• [What is being asked]
Word for word, retype each record shown below.

• [Excerpted data]
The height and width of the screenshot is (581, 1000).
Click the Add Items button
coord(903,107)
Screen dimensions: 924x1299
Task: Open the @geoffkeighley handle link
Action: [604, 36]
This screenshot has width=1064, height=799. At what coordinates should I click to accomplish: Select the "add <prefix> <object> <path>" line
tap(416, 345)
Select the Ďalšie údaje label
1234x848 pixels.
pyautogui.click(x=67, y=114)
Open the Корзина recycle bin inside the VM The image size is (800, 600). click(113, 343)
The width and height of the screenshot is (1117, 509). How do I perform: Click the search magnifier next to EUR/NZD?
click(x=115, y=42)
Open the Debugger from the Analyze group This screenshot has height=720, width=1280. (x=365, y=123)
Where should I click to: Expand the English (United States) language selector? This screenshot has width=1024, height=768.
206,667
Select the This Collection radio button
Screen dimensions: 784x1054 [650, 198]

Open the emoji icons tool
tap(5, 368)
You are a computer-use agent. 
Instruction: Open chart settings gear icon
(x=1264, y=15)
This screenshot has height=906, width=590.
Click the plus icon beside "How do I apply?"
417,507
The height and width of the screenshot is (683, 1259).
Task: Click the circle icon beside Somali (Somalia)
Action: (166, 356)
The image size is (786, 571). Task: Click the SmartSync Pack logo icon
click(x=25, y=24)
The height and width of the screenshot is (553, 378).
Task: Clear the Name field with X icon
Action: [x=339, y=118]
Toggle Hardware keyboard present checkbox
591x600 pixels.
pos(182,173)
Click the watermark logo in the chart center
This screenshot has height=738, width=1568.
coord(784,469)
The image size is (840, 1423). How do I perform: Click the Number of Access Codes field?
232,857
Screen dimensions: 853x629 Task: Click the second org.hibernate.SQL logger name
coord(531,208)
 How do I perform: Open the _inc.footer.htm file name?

• [Task result]
The height and width of the screenshot is (581, 1000).
Click the Add Items button
coord(903,107)
Screen dimensions: 924x1299
Task: Open the @geoffkeighley handle link
Action: [604, 36]
This screenshot has width=1064, height=799. At what coordinates should I click to accomplish: Select the "add <prefix> <object> <path>" line
tap(416, 345)
Select the Ďalšie údaje label
1234x848 pixels.
pyautogui.click(x=67, y=114)
Open the Корзина recycle bin inside the VM The image size is (800, 600). click(113, 343)
The width and height of the screenshot is (1117, 509). How do I perform: Click the search magnifier next to EUR/NZD?
click(x=115, y=42)
Open the Debugger from the Analyze group This screenshot has height=720, width=1280. (x=365, y=123)
Where should I click to: Expand the English (United States) language selector? This screenshot has width=1024, height=768.
206,667
Select the This Collection radio button
Screen dimensions: 784x1054 [650, 198]

Open the emoji icons tool
tap(5, 368)
You are a computer-use agent. 
Instruction: Open chart settings gear icon
(x=1264, y=15)
This screenshot has height=906, width=590.
Click the plus icon beside "How do I apply?"
417,507
The height and width of the screenshot is (683, 1259).
Task: Click the circle icon beside Somali (Somalia)
Action: (166, 356)
The image size is (786, 571). Task: Click the SmartSync Pack logo icon
click(x=25, y=24)
The height and width of the screenshot is (553, 378).
Task: Clear the Name field with X icon
Action: [x=339, y=118]
Toggle Hardware keyboard present checkbox
591x600 pixels.
pos(182,173)
Click the watermark logo in the chart center
This screenshot has height=738, width=1568.
coord(784,469)
The image size is (840, 1423). How do I perform: Click the Number of Access Codes field?
232,857
Screen dimensions: 853x629 Task: Click the second org.hibernate.SQL logger name
coord(531,208)
 How do I perform: Open the _inc.footer.htm file name?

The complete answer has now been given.